O confronto continua dentro do Supremo, mas já alcança a Polícia Federal, mobiliza antigos ministros e chega à OAB-DF.
Por João Zisman - 09/09/2026 10:24:15 | Foto: Agência Senado
O confronto continua dentro do Supremo, mas já alcança a Polícia Federal, mobiliza antigos ministros e chega à OAB-DF. O problema deixou de caber apenas nos onze gabinetes da Corte
A crise continua no Supremo, e talvez esteja até mais desconfortável por lá, mas já não é possível fechar as portas e tratá-la como uma dessas divergências entre ministros que o tempo, algumas conversas e um julgamento de plenário costumam acomodar. Moraes e Mendonça permanecem no centro do problema, Fachin tenta encontrar uma saída institucional, a Polícia Federal entrou no conflito, antigos ministros resolveram quebrar o silêncio e agora a OAB-DF decidiu abrir procedimento ético-disciplinar para examinar a atuação de integrantes do escritório ligado à mulher e aos filhos de Alexandre de Moraes.

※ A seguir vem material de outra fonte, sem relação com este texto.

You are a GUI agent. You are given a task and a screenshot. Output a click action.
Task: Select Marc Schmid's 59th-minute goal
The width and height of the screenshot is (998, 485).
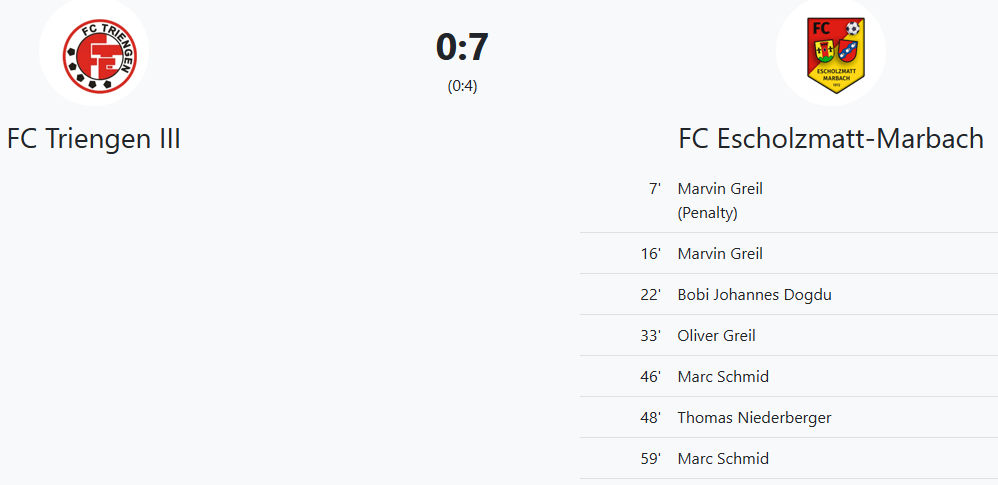pos(723,459)
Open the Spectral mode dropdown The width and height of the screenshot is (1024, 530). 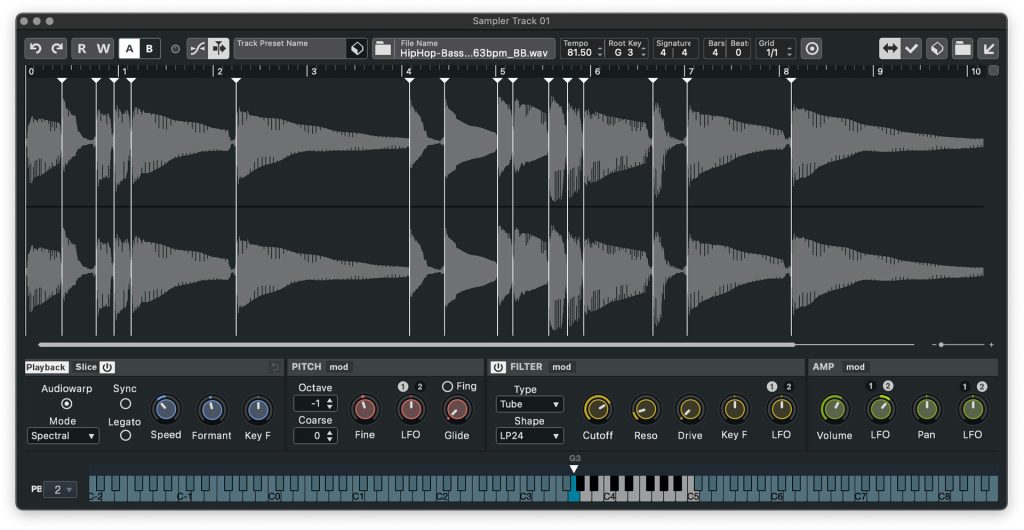pos(62,436)
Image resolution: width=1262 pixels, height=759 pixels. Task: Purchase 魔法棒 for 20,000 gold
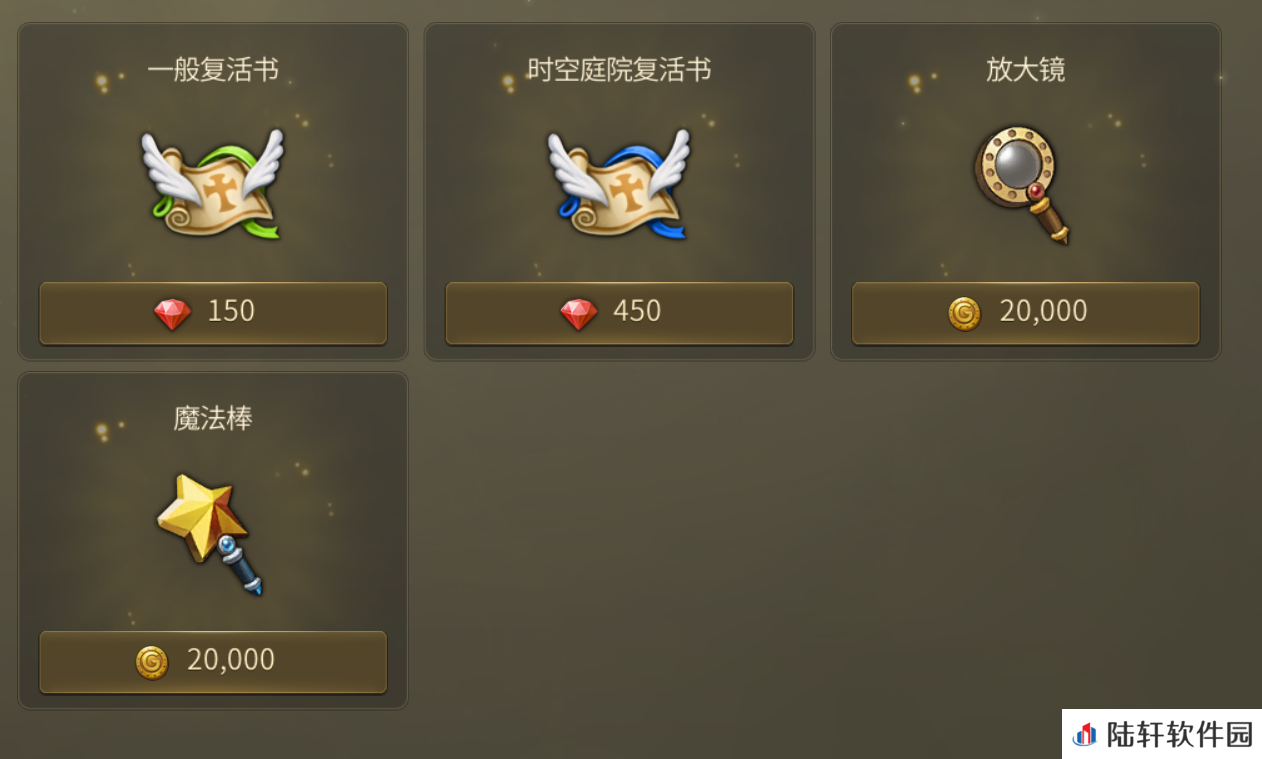click(x=213, y=662)
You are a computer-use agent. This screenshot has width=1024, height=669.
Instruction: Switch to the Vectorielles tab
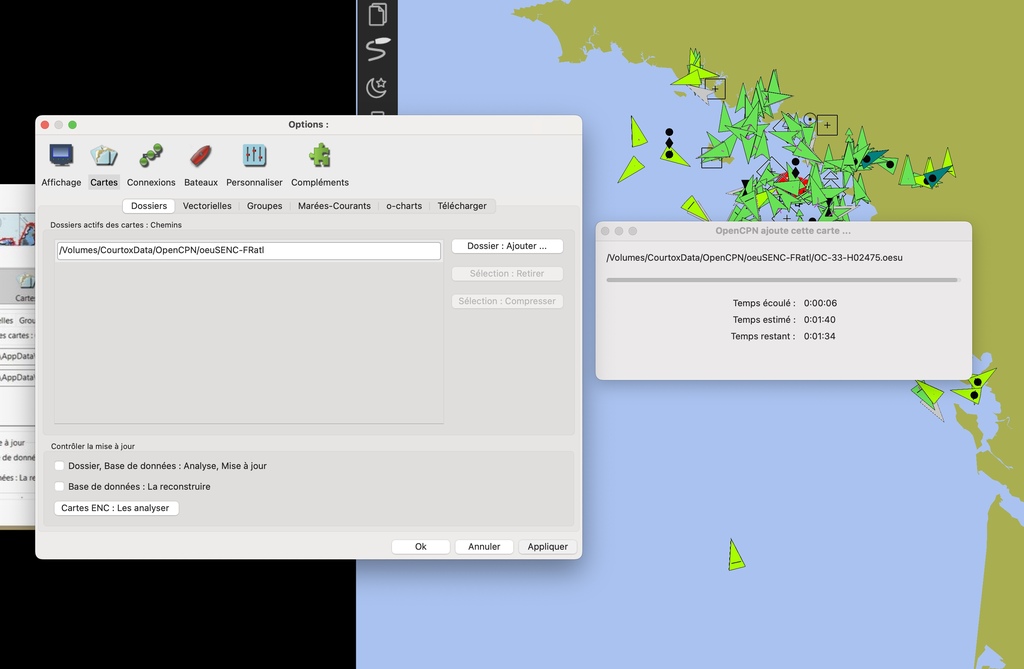click(207, 206)
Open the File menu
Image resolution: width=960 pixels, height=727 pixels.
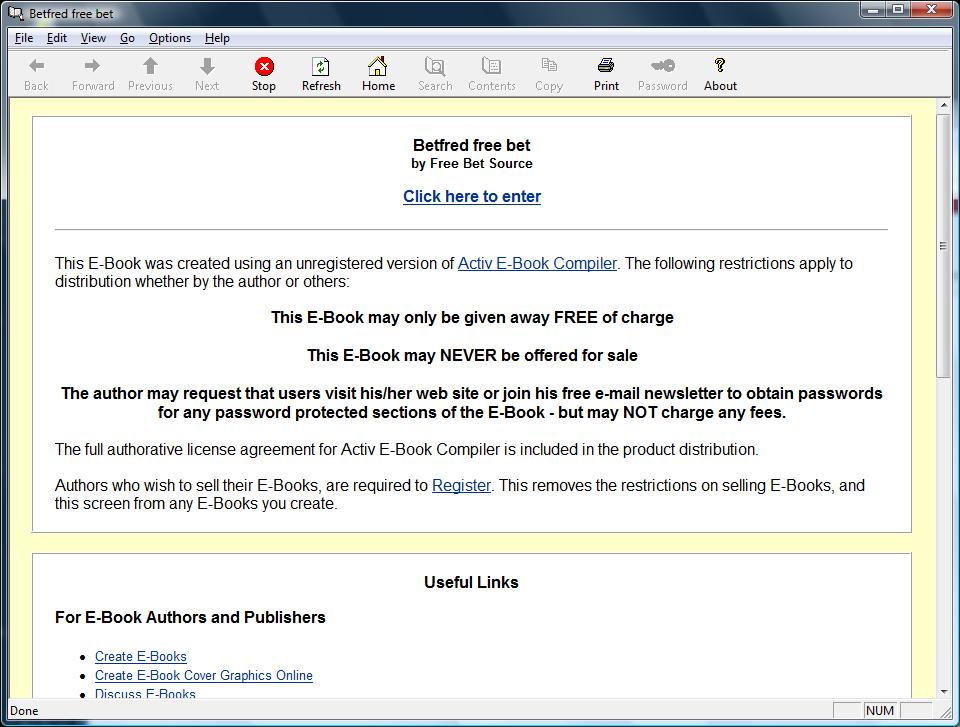(24, 38)
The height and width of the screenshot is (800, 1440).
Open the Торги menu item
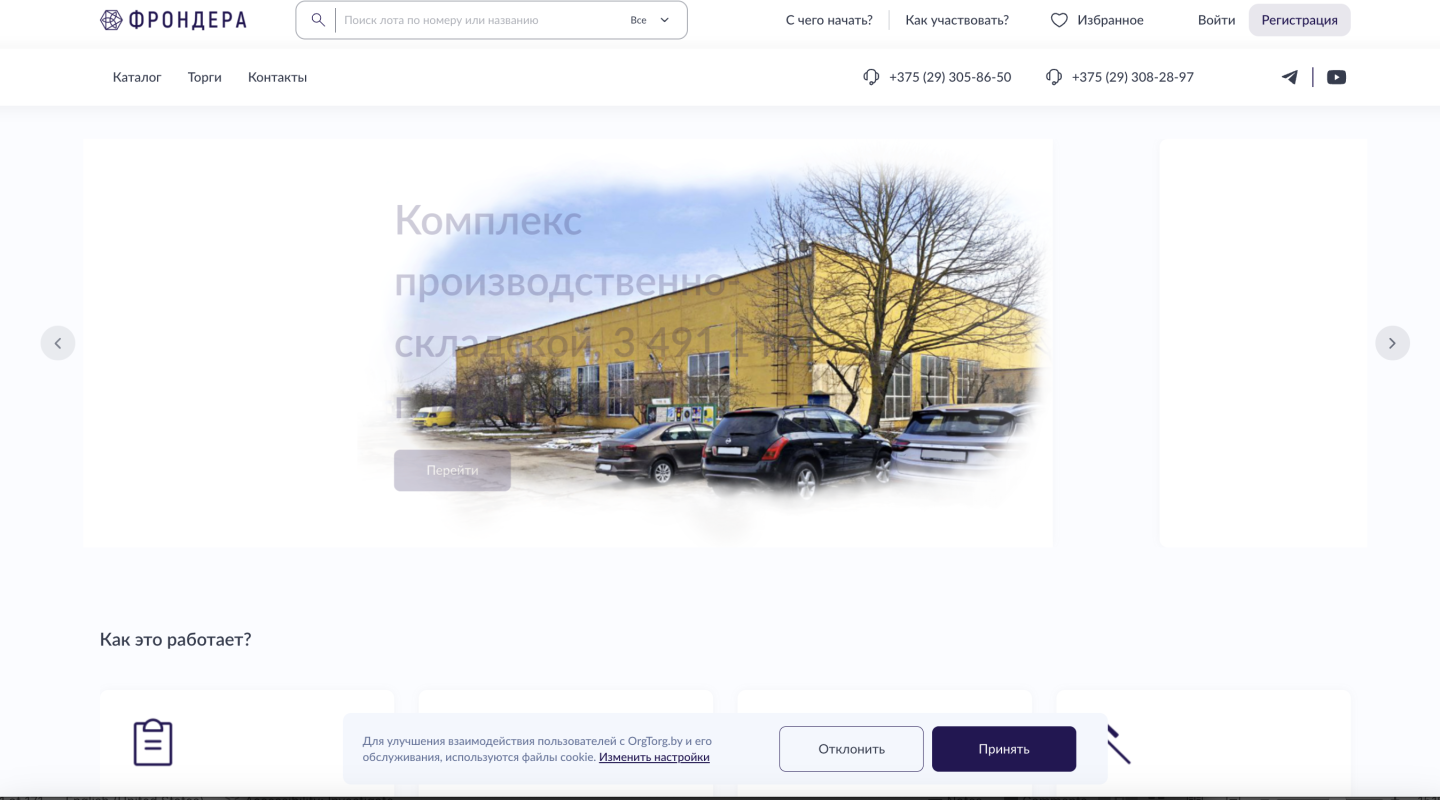(x=205, y=77)
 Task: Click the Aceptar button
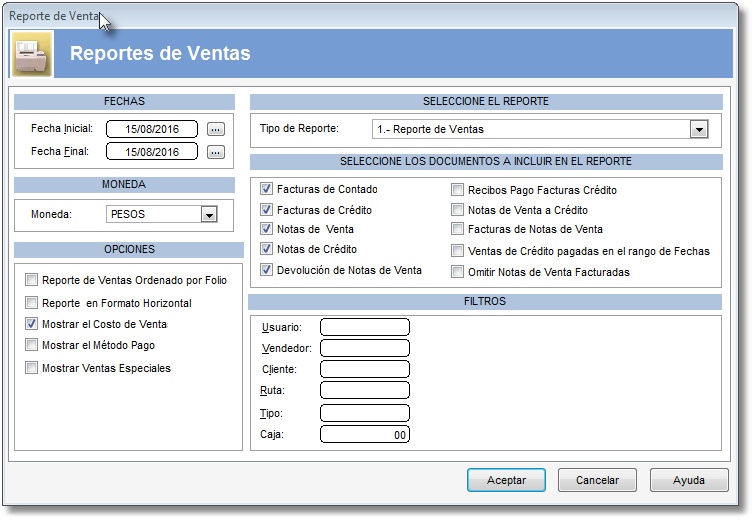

Não é pouca coisa, principalmente porque ninguém consegue mais olhar para cada episódio isoladamente. O contrato milionário do escritório Barci de Moraes com o Banco Master, as mensagens encontradas no material de Daniel Vorcaro, os questionamentos sobre a condução das investigações, a reação de Moraes, as decisões de Mendonça e a entrada da OAB-DF formam um emaranhado no qual a pergunta sobre quem pode investigar começa perigosamente a disputar espaço com aquilo que precisa ser investigado.
A abertura do procedimento pela OAB-DF não condena Viviane Barci de Moraes, seus filhos ou qualquer outro advogado, assim como o material recolhido pela Polícia Federal não autoriza transformar suspeitas em fatos consumados. Mas existe uma diferença enorme entre respeitar garantias e fingir que nada relevante está acontecendo. Se uma seccional da Ordem entende que existem elementos suficientes para examinar a conduta profissional de advogados envolvidos nessa história, a crise ganhou mais uma porta institucional pela qual terá de passar.
Ao mesmo tempo, treze ex-integrantes do Supremo resolveram se manifestar publicamente e cobrar apuração rigorosa e transparente. Não é comum ver antigos ministros se organizando para advertir o tribunal onde passaram parte importante de suas vidas, muito menos em bloco, e talvez isso diga mais sobre o tamanho do desconforto do que algumas das manifestações produzidas por quem ainda está sentado nas onze cadeiras.
O problema para Fachin é que administrar tudo isso como uma crise interna já parece impossível. A cada movimento surgem novos personagens, novas perguntas e, principalmente, novas instituições obrigadas a decidir o que fazer com aquilo que chega às suas mãos. Não se trata mais de saber se Moraes e Mendonça conseguem conviver depois da tempestade, mas se o sistema consegue investigar a si próprio sem parecer que cada regra muda conforme o nome que aparece na página seguinte.
Ontem escrevi que era hora de o Supremo julgar o Supremo. A questão continua posta, só que o tempo encurtou e o problema cresceu. Enquanto a Corte procura a maneira de responder ao que acontece dentro dela, Polícia Federal, OAB, PGR e antigos integrantes do próprio tribunal já foram arrastados para a discussão, enquanto a política, naturalmente, tenta tirar proveito de cada novo capítulo.
Talvez seja esse o ponto em que uma crise deixa de poder ser administrada com notas, silêncios calculados ou explicações pela metade. O Supremo continua sendo o epicentro e provavelmente continuará por algum tempo, mas já não controla sozinho nem o alcance das perguntas nem os lugares onde elas serão feitas.
A crise não mudou de endereço; apenas começou a ocupar outros.